$\newcommand\dif{\mathop{}\!\mathrm{d}}$ Suppose $f:[0,1]^2\rightarrow\mathbb{R}_{>0}$ and that: $$\int_0^1{f(x,y)\dif x}=a(y),\hspace{1cm}\int_0^1{f(x,y)\dif y}=b(x),$$ for some known functions $a,b:[0,1]\rightarrow\mathbb{R}_{>0}$.
Obviously, there are many possible $f$ consistent with these two integral equations, but if this is really all we know, one "natural" solution for $f$ is that: $$f(x,y)=m\frac{a(y)}{m}\frac{b(x)}{m},$$ where: $$m:=\int_0^1{\int_0^1{f(x,y)\dif x}\dif y}=\int_0^1{b(x)\dif x}=\int_0^1{a(y)\dif y}.$$
Question 1: Can you formalize the notion of "naturalness" here? E.g., is there some (natural!) constrained minimisation problem with this solution?
Now suppose instead that $f:[0,1]^3\rightarrow\mathbb{R}_{>0}$ and that: $$\int_0^1{f(x,y,z)\dif x}=a(y,z),\hspace{1cm}\int_0^1{f(x,y,z)\dif y}=b(x,z),\hspace{1cm}\int_0^1{f(x,y,z)\dif z}=c(x,y),$$ for some known functions $a,b,c:[0,1]^2\rightarrow\mathbb{R}_{>0}$.
Question 2: What is the equivalent "natural" solution for $f$ now?
Question 3: How does this generalize to dimensions above 3?
Edit 1: I had been looking for answers that were a product as in the 2D case.

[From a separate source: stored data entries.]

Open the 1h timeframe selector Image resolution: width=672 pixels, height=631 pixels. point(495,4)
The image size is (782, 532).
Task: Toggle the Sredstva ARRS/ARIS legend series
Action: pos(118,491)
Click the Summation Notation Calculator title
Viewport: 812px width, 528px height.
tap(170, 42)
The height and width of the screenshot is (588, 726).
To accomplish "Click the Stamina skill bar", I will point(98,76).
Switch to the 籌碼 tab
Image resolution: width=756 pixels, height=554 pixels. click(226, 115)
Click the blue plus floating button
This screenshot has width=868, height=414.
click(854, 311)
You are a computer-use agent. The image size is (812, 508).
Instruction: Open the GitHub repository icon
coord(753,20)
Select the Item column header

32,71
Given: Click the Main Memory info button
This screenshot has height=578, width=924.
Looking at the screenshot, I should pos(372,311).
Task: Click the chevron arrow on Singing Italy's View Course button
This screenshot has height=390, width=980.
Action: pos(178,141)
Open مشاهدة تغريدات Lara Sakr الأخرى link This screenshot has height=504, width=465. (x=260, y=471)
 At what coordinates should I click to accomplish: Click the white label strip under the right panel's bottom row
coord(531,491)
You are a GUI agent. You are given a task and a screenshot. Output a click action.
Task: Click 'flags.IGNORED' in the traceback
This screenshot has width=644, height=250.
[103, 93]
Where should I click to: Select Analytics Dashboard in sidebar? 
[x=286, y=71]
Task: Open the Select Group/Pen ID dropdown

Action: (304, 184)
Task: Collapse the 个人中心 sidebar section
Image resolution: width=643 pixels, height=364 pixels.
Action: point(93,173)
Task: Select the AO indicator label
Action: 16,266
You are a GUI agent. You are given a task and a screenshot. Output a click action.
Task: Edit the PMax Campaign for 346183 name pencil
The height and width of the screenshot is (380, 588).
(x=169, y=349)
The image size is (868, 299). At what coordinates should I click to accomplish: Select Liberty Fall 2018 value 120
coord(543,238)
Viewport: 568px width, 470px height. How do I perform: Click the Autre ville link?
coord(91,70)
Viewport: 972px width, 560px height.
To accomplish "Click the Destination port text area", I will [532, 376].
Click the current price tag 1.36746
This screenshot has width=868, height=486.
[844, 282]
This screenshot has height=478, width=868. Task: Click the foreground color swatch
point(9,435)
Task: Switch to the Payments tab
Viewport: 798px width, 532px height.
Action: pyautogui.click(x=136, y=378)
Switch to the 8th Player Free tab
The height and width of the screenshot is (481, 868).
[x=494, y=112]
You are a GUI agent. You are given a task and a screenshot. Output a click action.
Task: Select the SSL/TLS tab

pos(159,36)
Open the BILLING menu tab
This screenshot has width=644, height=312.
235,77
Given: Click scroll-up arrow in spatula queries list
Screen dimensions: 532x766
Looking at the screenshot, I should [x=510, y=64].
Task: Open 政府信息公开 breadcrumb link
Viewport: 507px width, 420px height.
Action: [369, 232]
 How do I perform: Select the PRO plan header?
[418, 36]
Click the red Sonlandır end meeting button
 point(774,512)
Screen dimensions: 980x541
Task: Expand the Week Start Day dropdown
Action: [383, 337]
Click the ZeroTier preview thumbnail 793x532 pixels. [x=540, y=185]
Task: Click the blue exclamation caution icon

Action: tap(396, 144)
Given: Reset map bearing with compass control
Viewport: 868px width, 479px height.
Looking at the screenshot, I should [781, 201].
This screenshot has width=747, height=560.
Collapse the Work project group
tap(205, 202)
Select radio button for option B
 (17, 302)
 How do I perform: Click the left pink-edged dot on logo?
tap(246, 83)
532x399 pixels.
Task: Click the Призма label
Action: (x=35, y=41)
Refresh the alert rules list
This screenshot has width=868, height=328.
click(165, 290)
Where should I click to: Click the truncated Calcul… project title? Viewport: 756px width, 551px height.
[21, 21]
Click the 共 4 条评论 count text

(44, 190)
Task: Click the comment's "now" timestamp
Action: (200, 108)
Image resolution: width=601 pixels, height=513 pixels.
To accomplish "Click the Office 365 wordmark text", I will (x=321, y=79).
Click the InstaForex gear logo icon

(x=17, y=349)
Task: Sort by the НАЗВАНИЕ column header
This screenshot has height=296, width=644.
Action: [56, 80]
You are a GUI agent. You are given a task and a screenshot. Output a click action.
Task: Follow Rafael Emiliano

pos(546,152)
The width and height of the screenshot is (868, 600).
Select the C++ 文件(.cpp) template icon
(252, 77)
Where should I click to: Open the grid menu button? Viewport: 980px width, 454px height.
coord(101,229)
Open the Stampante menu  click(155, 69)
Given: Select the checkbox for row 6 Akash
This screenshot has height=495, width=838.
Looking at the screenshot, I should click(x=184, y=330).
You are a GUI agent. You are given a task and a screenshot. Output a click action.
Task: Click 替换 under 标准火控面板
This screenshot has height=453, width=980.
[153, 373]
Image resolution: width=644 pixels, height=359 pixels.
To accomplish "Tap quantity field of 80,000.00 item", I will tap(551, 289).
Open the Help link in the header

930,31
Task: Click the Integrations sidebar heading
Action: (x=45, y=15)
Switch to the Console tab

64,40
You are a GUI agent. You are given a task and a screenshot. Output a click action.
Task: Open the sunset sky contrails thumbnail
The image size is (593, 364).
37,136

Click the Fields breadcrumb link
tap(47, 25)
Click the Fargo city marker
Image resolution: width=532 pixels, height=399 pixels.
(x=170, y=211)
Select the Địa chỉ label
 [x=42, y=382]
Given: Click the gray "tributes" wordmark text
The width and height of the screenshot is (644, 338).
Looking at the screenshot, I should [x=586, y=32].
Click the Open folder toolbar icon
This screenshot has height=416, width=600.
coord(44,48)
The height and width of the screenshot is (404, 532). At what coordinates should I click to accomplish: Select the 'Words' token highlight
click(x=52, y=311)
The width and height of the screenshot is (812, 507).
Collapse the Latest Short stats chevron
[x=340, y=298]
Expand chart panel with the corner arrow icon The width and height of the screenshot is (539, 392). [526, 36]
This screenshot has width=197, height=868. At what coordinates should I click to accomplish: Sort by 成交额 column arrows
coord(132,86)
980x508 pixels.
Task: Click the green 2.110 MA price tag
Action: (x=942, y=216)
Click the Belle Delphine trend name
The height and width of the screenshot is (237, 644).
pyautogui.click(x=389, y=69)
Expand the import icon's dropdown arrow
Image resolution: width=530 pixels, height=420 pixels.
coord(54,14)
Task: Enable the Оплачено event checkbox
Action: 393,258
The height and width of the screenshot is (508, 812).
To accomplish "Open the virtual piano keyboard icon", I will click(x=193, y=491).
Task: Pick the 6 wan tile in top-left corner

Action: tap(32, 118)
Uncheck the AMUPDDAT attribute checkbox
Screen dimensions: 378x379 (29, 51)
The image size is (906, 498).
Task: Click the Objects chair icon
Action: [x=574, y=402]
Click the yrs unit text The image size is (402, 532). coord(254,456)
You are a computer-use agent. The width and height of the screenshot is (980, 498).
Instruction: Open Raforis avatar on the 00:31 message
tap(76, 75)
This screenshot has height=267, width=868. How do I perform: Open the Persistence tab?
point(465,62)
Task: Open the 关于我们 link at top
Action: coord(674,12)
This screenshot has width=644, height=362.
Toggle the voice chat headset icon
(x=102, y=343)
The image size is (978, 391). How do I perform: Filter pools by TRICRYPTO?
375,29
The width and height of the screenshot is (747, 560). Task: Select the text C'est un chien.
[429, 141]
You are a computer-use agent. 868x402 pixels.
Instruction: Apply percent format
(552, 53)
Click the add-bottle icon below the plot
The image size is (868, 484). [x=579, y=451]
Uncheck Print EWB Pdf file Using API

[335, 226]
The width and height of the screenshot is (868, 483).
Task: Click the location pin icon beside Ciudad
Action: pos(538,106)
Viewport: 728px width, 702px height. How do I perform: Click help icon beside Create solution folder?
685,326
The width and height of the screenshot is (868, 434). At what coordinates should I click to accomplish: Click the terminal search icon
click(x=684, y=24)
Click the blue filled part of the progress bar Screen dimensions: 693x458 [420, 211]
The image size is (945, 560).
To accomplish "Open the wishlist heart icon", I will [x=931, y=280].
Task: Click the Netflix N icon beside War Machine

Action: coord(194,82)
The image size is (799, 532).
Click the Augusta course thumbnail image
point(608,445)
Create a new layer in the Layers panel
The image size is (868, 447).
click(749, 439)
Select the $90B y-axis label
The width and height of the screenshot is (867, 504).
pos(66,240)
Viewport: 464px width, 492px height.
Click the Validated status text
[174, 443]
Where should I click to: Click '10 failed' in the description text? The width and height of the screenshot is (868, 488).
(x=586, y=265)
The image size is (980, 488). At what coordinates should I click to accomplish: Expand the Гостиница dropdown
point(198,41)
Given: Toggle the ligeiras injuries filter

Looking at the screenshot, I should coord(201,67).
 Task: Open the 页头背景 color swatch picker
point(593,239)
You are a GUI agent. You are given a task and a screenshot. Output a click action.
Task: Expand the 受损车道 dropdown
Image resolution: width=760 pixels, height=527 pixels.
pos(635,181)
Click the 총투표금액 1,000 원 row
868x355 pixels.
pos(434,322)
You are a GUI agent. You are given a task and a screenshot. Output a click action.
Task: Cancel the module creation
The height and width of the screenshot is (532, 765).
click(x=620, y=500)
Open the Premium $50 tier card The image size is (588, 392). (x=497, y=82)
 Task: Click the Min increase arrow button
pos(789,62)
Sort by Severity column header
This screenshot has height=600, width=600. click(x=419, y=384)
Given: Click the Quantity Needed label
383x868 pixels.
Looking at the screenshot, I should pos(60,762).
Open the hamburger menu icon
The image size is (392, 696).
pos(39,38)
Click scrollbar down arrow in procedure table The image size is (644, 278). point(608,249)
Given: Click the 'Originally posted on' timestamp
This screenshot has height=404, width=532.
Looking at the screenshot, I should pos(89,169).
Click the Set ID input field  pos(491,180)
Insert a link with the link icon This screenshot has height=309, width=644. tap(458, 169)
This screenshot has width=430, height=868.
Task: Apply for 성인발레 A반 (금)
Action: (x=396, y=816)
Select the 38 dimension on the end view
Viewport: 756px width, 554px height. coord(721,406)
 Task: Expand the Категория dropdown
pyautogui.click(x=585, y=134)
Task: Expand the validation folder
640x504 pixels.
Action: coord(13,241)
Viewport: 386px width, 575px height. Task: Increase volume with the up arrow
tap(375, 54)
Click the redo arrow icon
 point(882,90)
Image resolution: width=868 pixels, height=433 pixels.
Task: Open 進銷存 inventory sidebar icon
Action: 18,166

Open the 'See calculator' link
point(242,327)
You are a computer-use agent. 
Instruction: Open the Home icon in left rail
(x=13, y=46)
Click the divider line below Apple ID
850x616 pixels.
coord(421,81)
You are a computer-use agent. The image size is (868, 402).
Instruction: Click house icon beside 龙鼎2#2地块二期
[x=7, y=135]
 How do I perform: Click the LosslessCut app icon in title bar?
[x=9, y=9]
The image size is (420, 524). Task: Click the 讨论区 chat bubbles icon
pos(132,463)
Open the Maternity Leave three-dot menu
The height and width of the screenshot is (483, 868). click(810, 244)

However, it seems that the "natural" answers are in fact linear combinations of products instead.
In the 3D case, let: $$p(x):=\int_0^1{\int_0^1{f(x,y,z)\dif y}\dif z}=\int_0^1{b(x,z)\dif z}=\int_0^1{c(x,y)\dif y},$$ $$q(y):=\int_0^1{\int_0^1{f(x,y,z)\dif x}\dif z}=\int_0^1{a(y,z)\dif z}=\int_0^1{c(x,y)\dif x},$$ $$r(z):=\int_0^1{\int_0^1{f(x,y,z)\dif x}\dif y}=\int_0^1{a(y,z)\dif y}=\int_0^1{b(x,z)\dif x},$$ $$m:=\int_0^1{\int_0^1{\int_0^1{f(x,y,z)\dif x}\dif y}\dif z}=\int_0^1{p(x)\dif x}=\int_0^1{q(y)\dif y}=\int_0^1{r(z)\dif z}.$$ Then one solution is: $$f(x,y,z)=m\frac{p(x)}{m}\frac{a(y,z)}{m}+m\frac{q(y)}{m}\frac{b(x,z)}{m}+m\frac{r(z)}{m}\frac{c(x,y)}{m}-2m\frac{p(x)}{m}\frac{q(y)}{m}\frac{r(z)}{m}.$$
Question 4: Is this positive, despite the minus sign?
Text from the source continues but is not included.